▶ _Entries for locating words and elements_
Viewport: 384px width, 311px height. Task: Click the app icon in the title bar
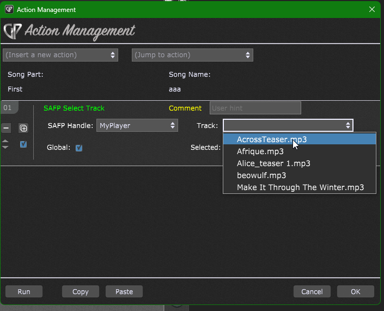click(9, 9)
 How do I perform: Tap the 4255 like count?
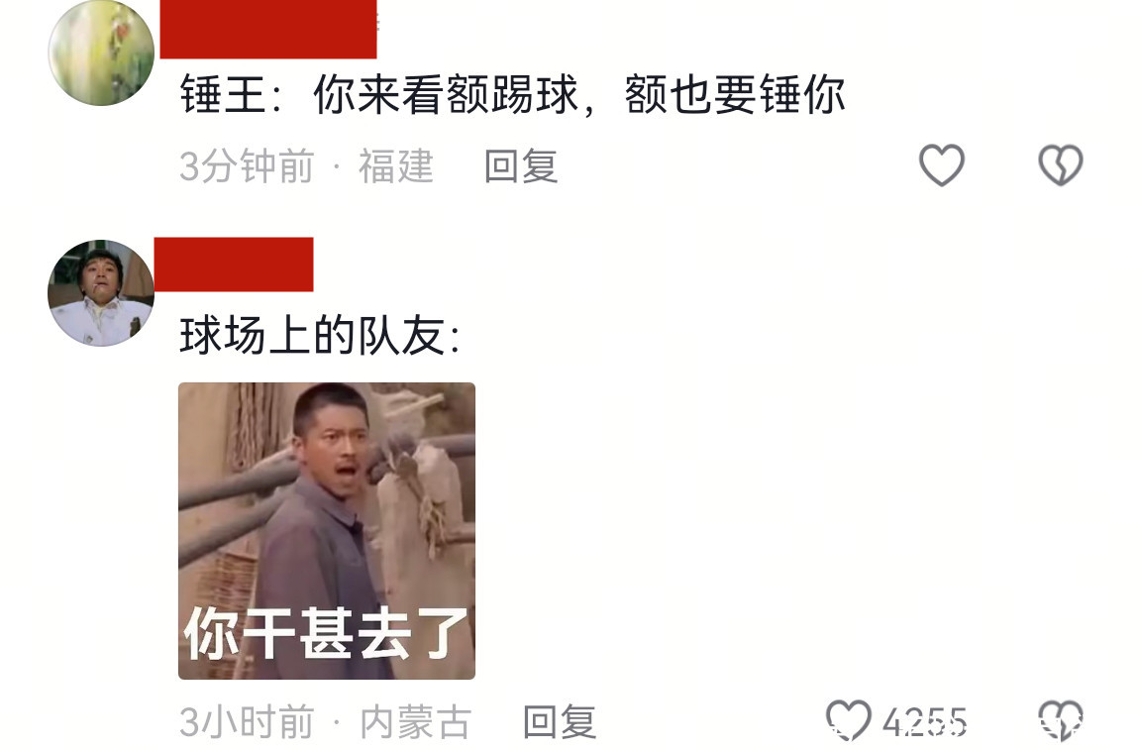point(925,722)
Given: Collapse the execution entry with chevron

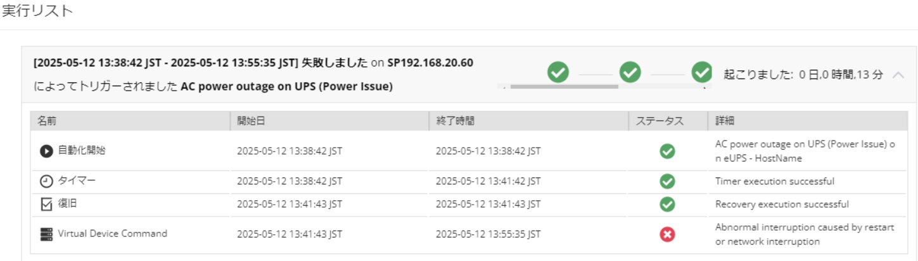Looking at the screenshot, I should [x=898, y=75].
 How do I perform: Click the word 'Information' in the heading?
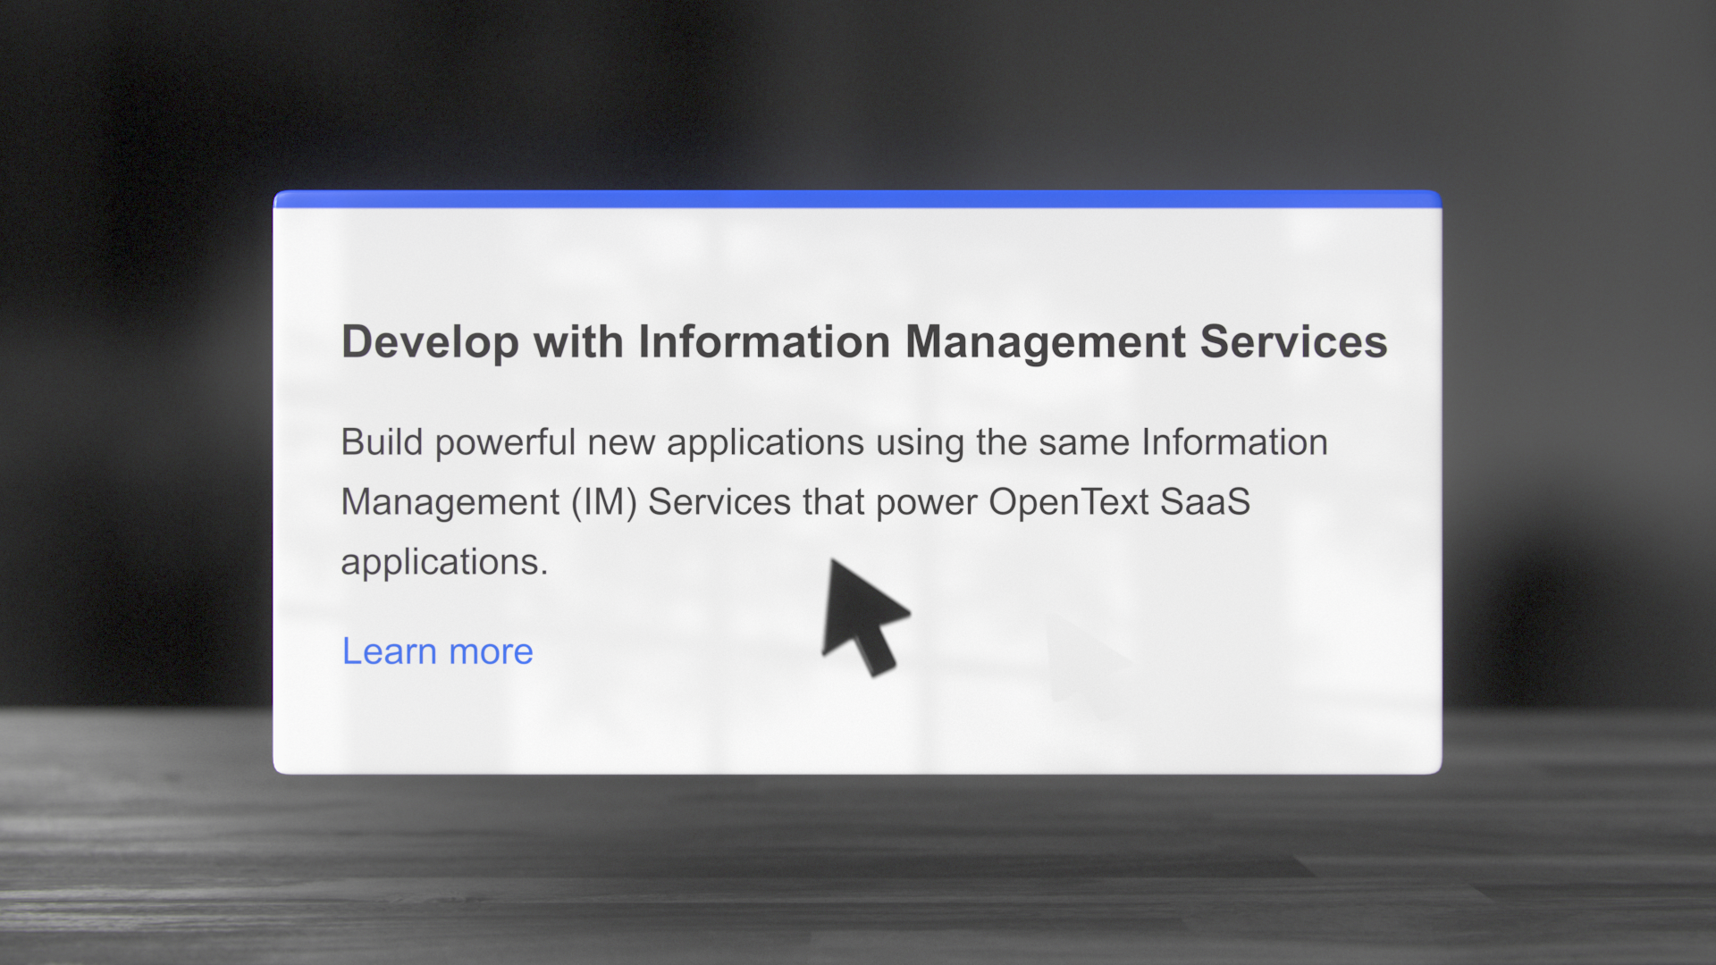point(763,342)
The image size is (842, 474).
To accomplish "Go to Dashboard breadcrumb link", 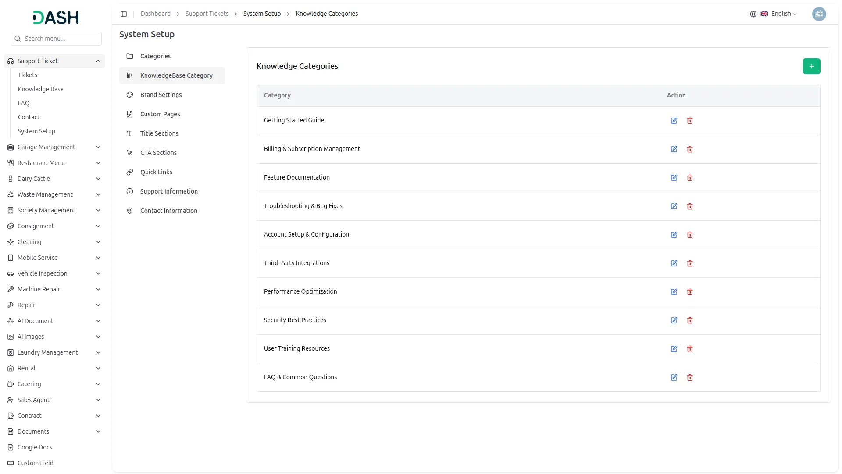I will coord(155,14).
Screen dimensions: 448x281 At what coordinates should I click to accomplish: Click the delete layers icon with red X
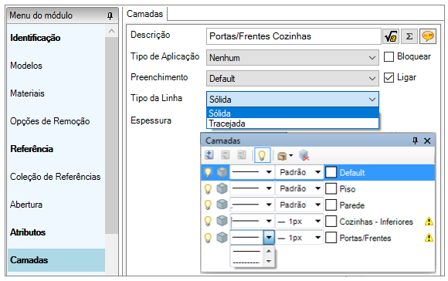[x=304, y=156]
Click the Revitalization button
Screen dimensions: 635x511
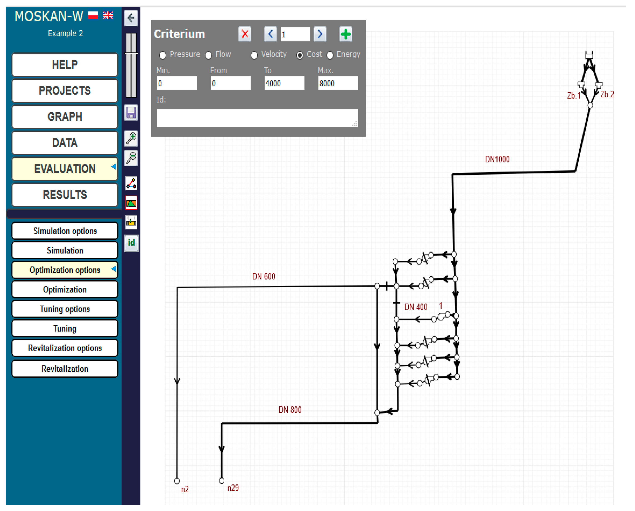tap(65, 369)
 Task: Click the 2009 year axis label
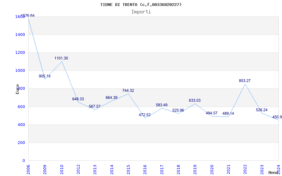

▶ _Exercise prompt_
Starting with the line that contains "Screen dimensions: 448x281" and going through the last line, rewrite these lines with "Revitalization" changed to "Renewal" and nothing else altered. Omit the pictures.

▶ _Answer to this task_
Screen dimensions: 448x281 At what coordinates should I click to accomplish: Click the delete layers icon with red X
[x=304, y=156]
Click the Renewal button
Screen dimensions: 635x511
tap(65, 369)
 Task: Click the 2009 year axis label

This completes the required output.